À l’Est, Al-Shabaab continue de dicter sa loi en Somalie, en s’attaquant aux forces gouvernementales, aux populations civiles, et aux intérêts étrangers, tout en étendant ses opérations jusqu’au Kenya. Dans le bassin du Lac Tchad, Boko Haram et sa branche dissidente, l’État islamique en Afrique de l’Ouest (ISWAP), tiennent toujours en haleine le Nigeria, le Tchad, le Niger et le Cameroun.
À ces zones historiques s’ajoutent des foyers émergents : au nord du Mozambique, une insurrection islamiste a contraint des dizaines de milliers de civils à fuir. En République Démocratique du Congo, les Forces démocratiques alliées (ADF), liées à Daech, multiplient les massacres dans la région du Kivu.
Un terrorisme aux visages multiples
Ce terrorisme africain se distingue par sa capacité d’adaptation. Les groupes armés exploitent les faiblesses structurelles des États, les tensions communautaires, et l’absence de services publics pour se fondre dans le paysage local. Recrutant parmi des jeunes désœuvrés, manipulant les clivages ethniques et promettant protection ou revenus, ces organisations deviennent parfois une alternative – tragique mais réelle – à l’État.

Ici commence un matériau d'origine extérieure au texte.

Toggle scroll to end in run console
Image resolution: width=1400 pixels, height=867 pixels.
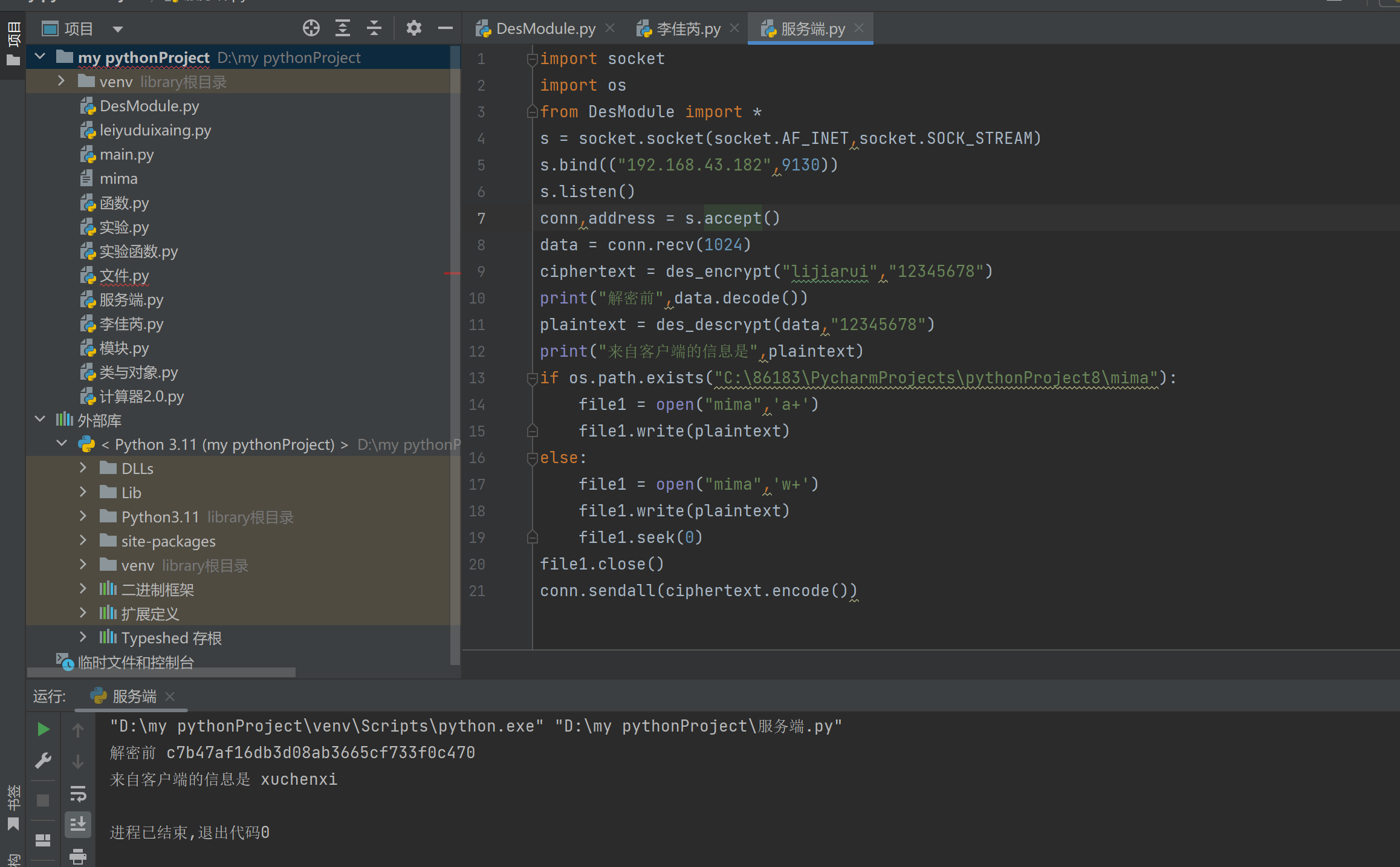(78, 824)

Les attaques prennent des formes variées : raids contre des postes militaires, attentats-suicides, pose d’engins explosifs improvisés, enlèvements, massacres de civils. Ces dernières années, l’usage de la propagande en ligne et des drones a également fait son apparition, preuve d’une montée en sophistication.
Une riposte fragmentée, souvent inefficace
Face à cette montée en puissance, les réponses peinent à suivre le rythme. Les armées nationales, souvent sous-équipées et mal formées, subissent des pertes importantes. Des initiatives régionales comme le G5 Sahel ou la Force multinationale mixte dans le bassin du Lac Tchad existent, mais elles manquent de coordination, de financement, ou sont affaiblies par les tensions politiques.
Les grandes puissances, jadis très présentes (notamment la France avec Barkhane), se retirent progressivement ou révisent leurs partenariats. Les nouvelles alliances, parfois avec la Russie, la Turquie ou les Émirats arabes unis, modifient la carte des influences mais ne garantissent pas nécessairement plus d’efficacité.
Une menace qui se déplace… et se rapproche
Le plus préoccupant reste sans doute la migration du terrorisme vers les pays côtiers d’Afrique de l’Ouest. Togo, Côte d’Ivoire, Ghana, et Bénin sont désormais touchés, malgré des années d’accalmie. Cette progression, presque silencieuse, révèle que la menace n’est plus périphérique mais centrale.
L’insécurité affecte désormais des zones à forte densité humaine, des corridors économiques majeurs, et menace la stabilité d’États autrefois considérés comme des bastions.
Quelles perspectives ?
Lutter contre le terrorisme en Afrique ne peut plus reposer uniquement sur l’option militaire. La réponse devra être multidimensionnelle : renforcement des institutions, accès à l’éducation, inclusion politique, justice sociale, et surtout écoute des communautés. Sans cela, les groupes armés continueront de prospérer sur les ruines du contrat social.
Le terrorisme en Afrique n’est plus un phénomène marginal. C’est une menace globale, enracinée dans les failles locales mais alimentée par des dynamiques régionales et internationales. Tant que les États africains – avec le soutien de partenaires cohérents – ne parviendront pas à regagner le cœur et la confiance de leurs populations, cette guerre silencieuse continuera de faire des ravages.